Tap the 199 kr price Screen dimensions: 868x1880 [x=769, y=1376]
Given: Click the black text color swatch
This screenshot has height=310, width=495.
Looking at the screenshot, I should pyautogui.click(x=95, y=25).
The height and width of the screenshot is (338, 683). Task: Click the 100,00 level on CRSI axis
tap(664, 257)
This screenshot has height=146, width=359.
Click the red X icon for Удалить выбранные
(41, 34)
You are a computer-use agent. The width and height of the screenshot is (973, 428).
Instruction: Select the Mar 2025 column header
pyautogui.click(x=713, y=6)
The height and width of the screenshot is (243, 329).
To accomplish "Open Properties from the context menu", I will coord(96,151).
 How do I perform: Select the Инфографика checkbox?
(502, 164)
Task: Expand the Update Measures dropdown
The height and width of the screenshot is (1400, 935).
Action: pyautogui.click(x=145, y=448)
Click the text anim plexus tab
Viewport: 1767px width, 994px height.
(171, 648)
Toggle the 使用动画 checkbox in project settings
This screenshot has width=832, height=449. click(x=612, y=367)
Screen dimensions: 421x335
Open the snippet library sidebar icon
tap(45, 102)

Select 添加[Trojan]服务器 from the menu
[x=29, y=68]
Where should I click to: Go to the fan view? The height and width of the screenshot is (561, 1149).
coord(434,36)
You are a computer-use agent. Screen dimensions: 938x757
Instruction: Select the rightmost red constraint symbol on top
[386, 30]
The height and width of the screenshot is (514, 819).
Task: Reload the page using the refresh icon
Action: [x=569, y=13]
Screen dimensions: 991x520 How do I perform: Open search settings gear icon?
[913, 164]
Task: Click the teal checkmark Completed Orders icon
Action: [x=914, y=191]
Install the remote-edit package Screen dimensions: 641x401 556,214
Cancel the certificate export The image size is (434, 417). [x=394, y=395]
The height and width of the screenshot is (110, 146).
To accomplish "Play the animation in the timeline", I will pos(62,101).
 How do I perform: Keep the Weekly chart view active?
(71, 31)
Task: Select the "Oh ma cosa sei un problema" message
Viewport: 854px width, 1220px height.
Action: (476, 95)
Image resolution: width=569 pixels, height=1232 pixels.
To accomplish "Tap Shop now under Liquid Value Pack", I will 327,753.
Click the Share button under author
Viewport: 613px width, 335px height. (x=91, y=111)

> _What you have to do_:
Start to finish, copy the records above with no differences.

> _Written answer_:
Tap the 199 kr price Screen dimensions: 868x1880 [x=769, y=1376]
Given: Click the black text color swatch
This screenshot has height=310, width=495.
Looking at the screenshot, I should pyautogui.click(x=95, y=25).
The height and width of the screenshot is (338, 683). Task: Click the 100,00 level on CRSI axis
tap(664, 257)
This screenshot has height=146, width=359.
Click the red X icon for Удалить выбранные
(41, 34)
You are a computer-use agent. The width and height of the screenshot is (973, 428).
Instruction: Select the Mar 2025 column header
pyautogui.click(x=713, y=6)
The height and width of the screenshot is (243, 329).
To accomplish "Open Properties from the context menu", I will coord(96,151).
 How do I perform: Select the Инфографика checkbox?
(502, 164)
Task: Expand the Update Measures dropdown
The height and width of the screenshot is (1400, 935).
Action: pyautogui.click(x=145, y=448)
Click the text anim plexus tab
Viewport: 1767px width, 994px height.
(171, 648)
Toggle the 使用动画 checkbox in project settings
This screenshot has width=832, height=449. click(x=612, y=367)
Screen dimensions: 421x335
Open the snippet library sidebar icon
tap(45, 102)

Select 添加[Trojan]服务器 from the menu
[x=29, y=68]
Where should I click to: Go to the fan view? The height and width of the screenshot is (561, 1149).
coord(434,36)
You are a computer-use agent. Screen dimensions: 938x757
Instruction: Select the rightmost red constraint symbol on top
[386, 30]
The height and width of the screenshot is (514, 819).
Task: Reload the page using the refresh icon
Action: [x=569, y=13]
Screen dimensions: 991x520 How do I perform: Open search settings gear icon?
[913, 164]
Task: Click the teal checkmark Completed Orders icon
Action: [x=914, y=191]
Install the remote-edit package Screen dimensions: 641x401 556,214
Cancel the certificate export The image size is (434, 417). [x=394, y=395]
The height and width of the screenshot is (110, 146).
To accomplish "Play the animation in the timeline", I will pos(62,101).
 How do I perform: Keep the Weekly chart view active?
(71, 31)
Task: Select the "Oh ma cosa sei un problema" message
Viewport: 854px width, 1220px height.
Action: (476, 95)
Image resolution: width=569 pixels, height=1232 pixels.
To accomplish "Tap Shop now under Liquid Value Pack", I will 327,753.
Click the Share button under author
Viewport: 613px width, 335px height. (x=91, y=111)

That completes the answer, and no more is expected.